__BRIEF__. Report each line of the material below that contains the string "height". Treat uppercase and lowercase as different.

(Collected data entries)
#####

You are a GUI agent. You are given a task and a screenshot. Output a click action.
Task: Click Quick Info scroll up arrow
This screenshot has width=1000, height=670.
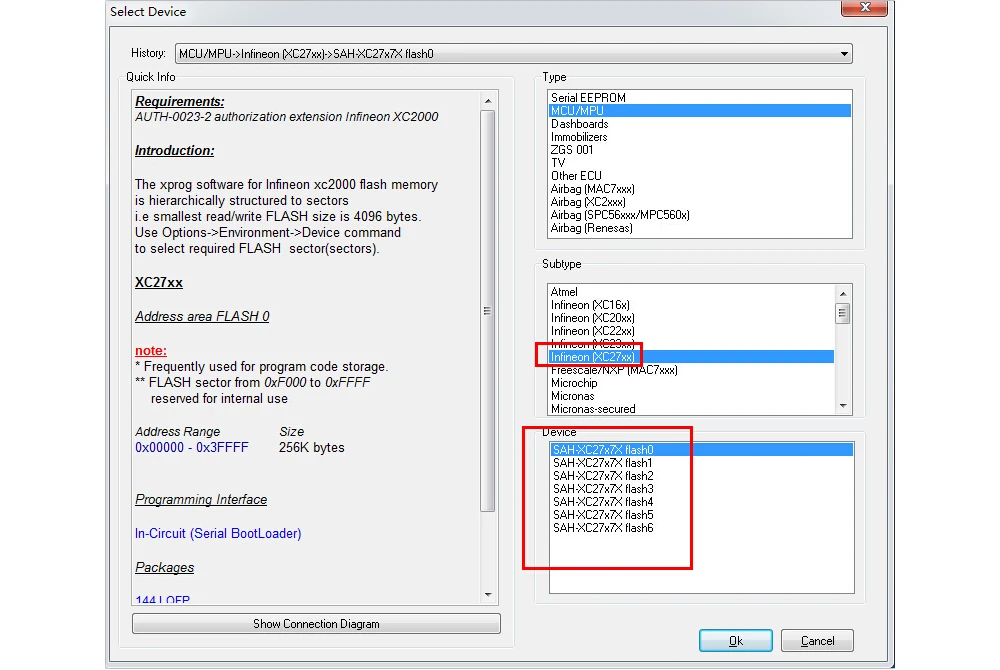(488, 101)
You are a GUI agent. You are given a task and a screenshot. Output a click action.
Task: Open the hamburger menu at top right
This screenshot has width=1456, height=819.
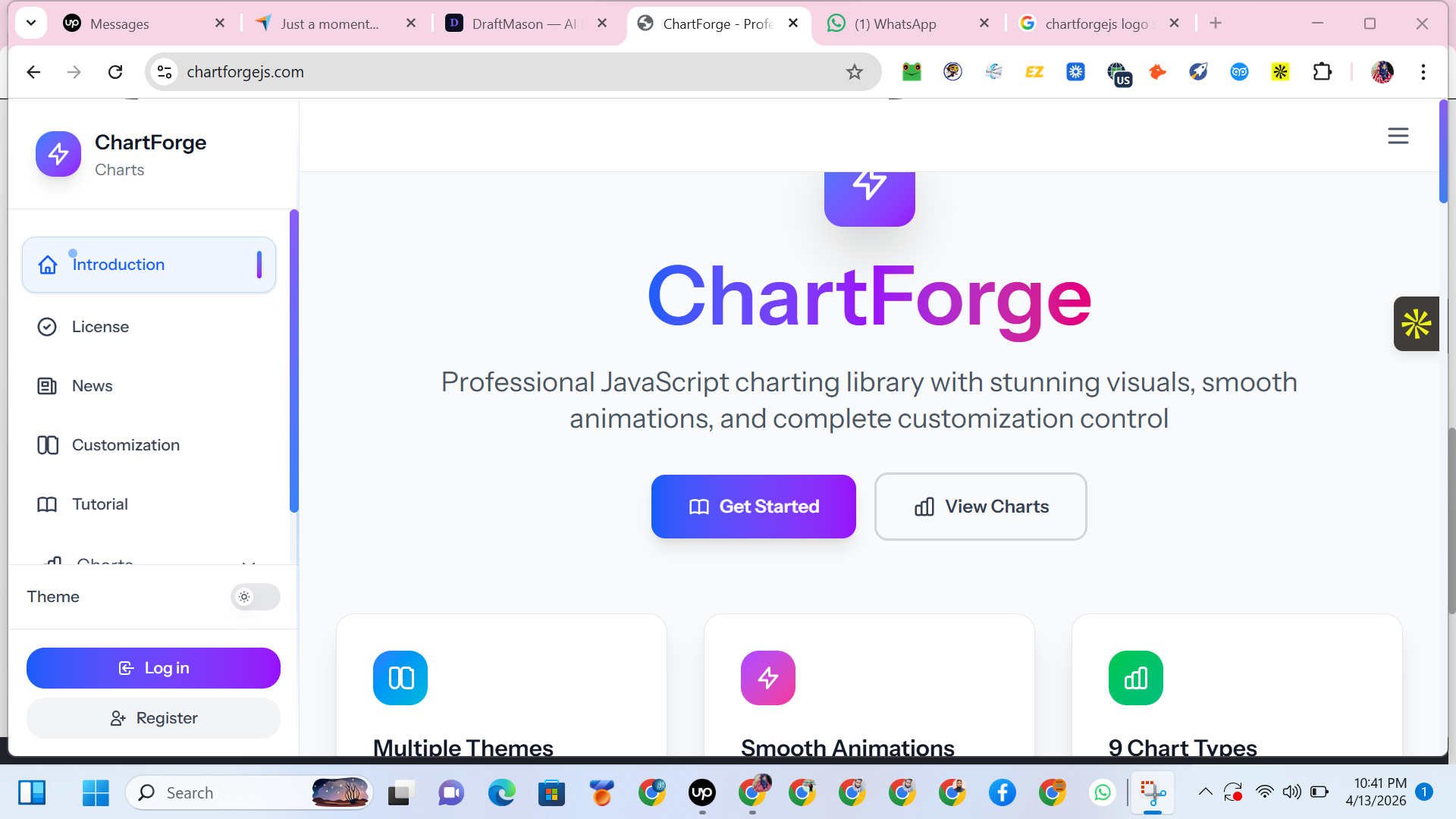click(x=1398, y=136)
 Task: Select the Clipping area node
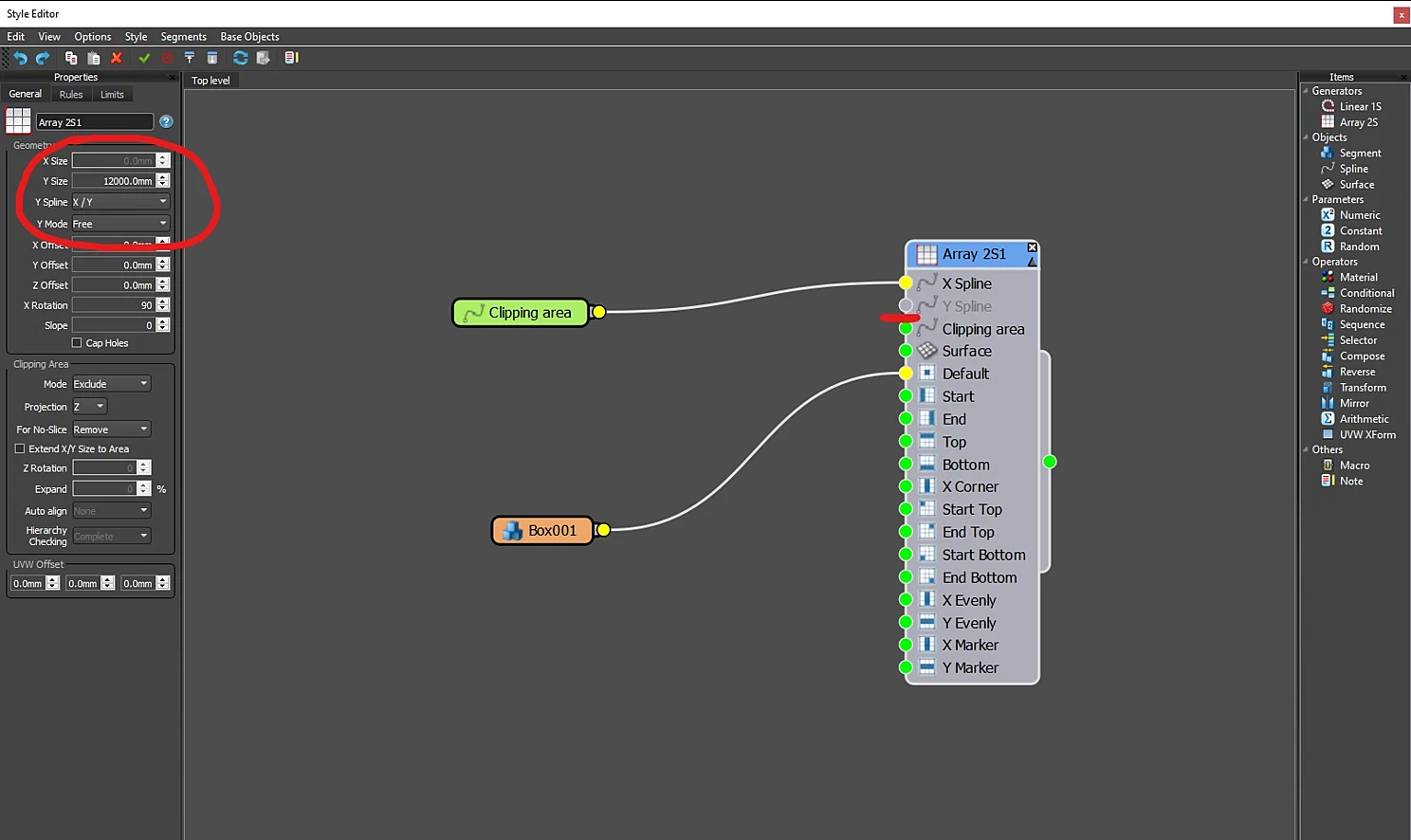521,312
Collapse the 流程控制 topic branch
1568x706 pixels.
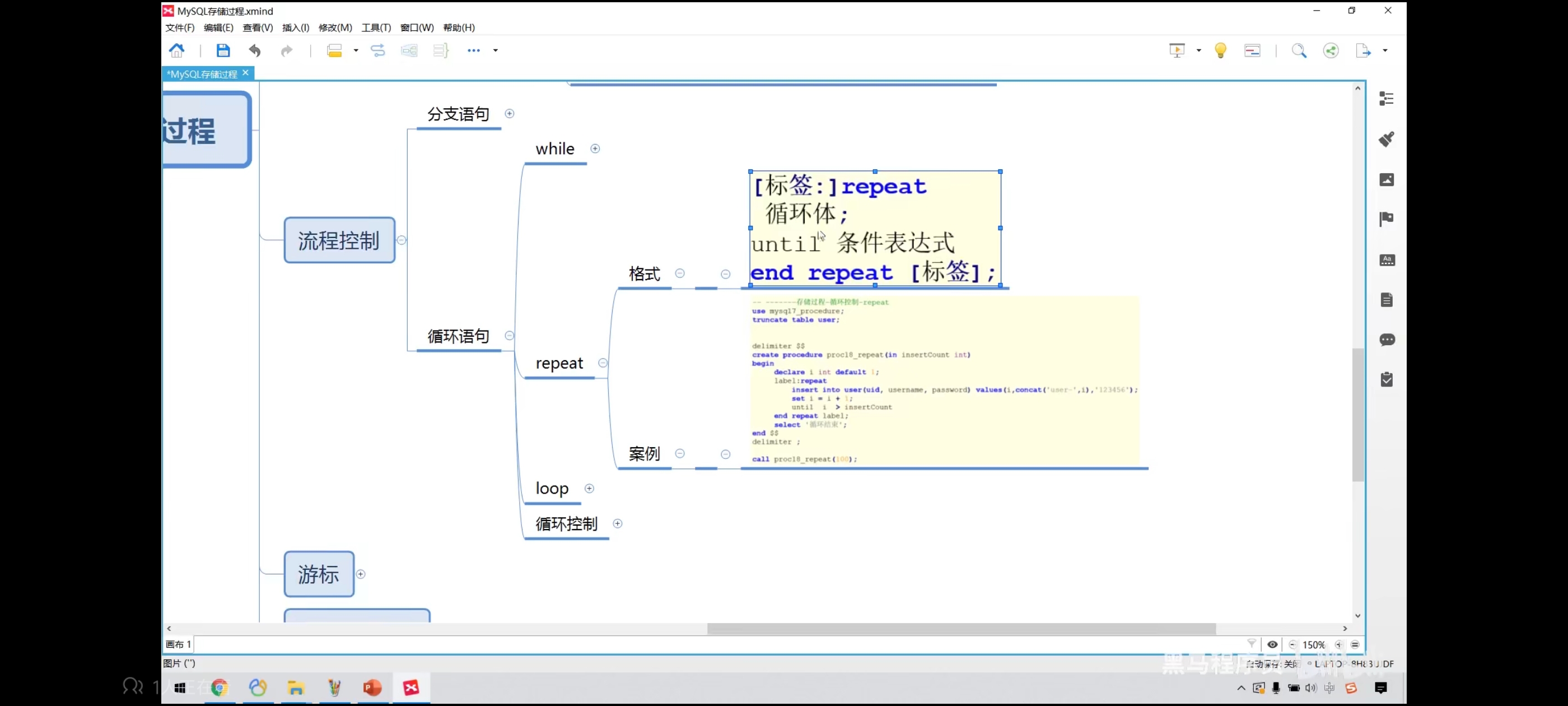401,240
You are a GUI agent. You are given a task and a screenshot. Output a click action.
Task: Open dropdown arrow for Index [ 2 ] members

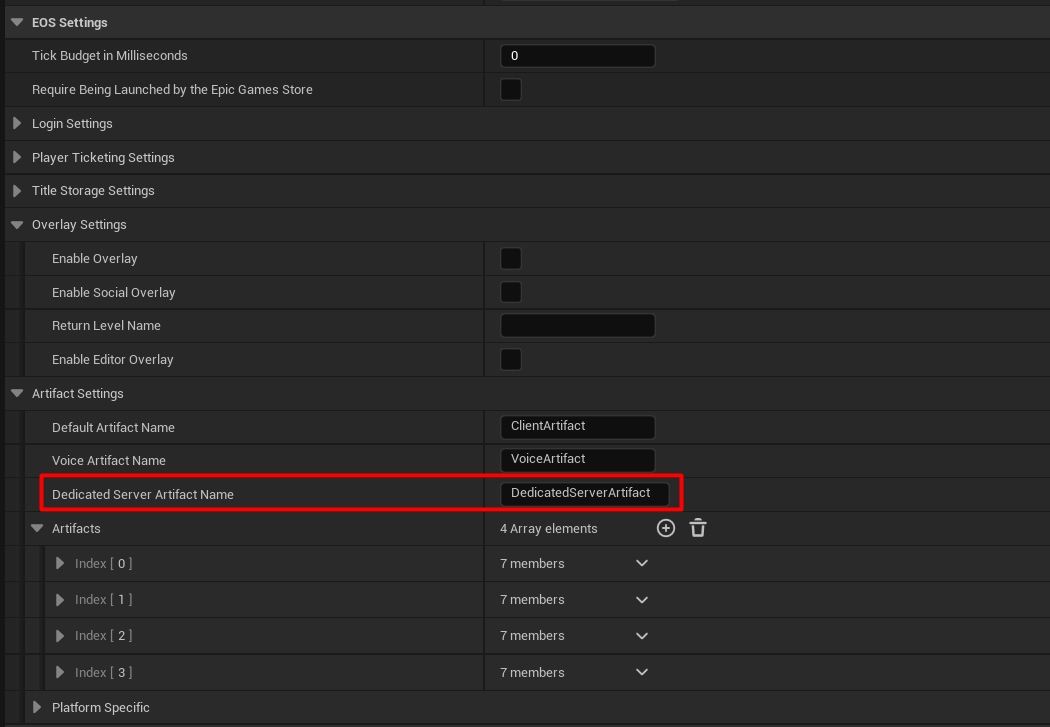pyautogui.click(x=642, y=636)
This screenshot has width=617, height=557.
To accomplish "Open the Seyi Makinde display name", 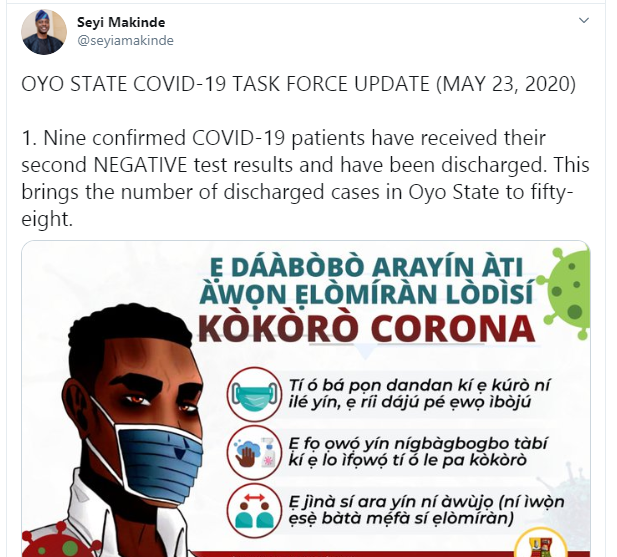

#####

__CORRECT RESULT__.
This screenshot has width=1000, height=670.
This screenshot has width=1456, height=819.
This screenshot has width=617, height=557.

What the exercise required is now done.